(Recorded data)
[START]

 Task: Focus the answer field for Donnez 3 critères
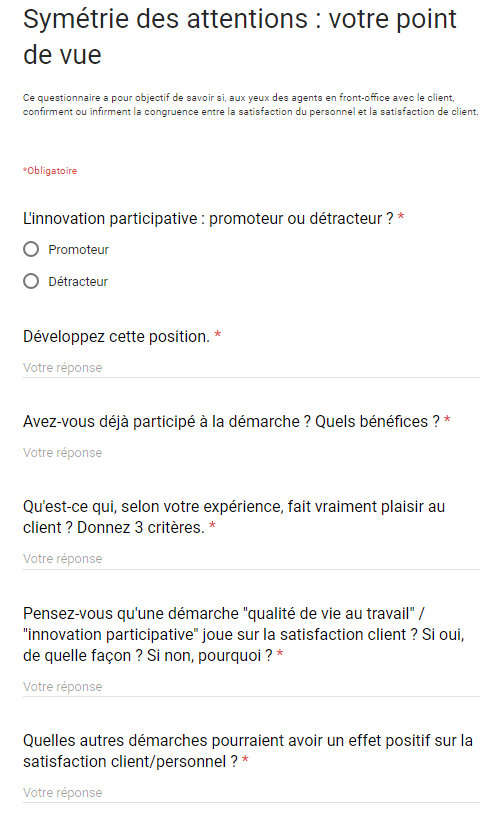pyautogui.click(x=251, y=558)
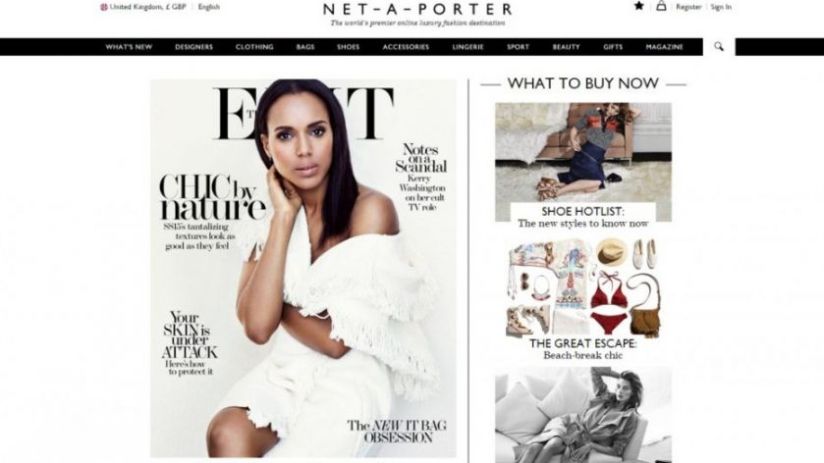The image size is (824, 463).
Task: Select the Bags menu item
Action: (305, 47)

[END]

• **WHAT YOU NEED TO DO**:
Can you recast every line of the items above as a JSON list of strings, one string per line, with blank lines and the pictures left out?

• **CORRECT OUTPUT**:
[
  " Task: Focus the answer field for Donnez 3 critères",
  "pyautogui.click(x=251, y=558)",
  "The image size is (824, 463).",
  "Task: Select the Bags menu item",
  "Action: (305, 47)"
]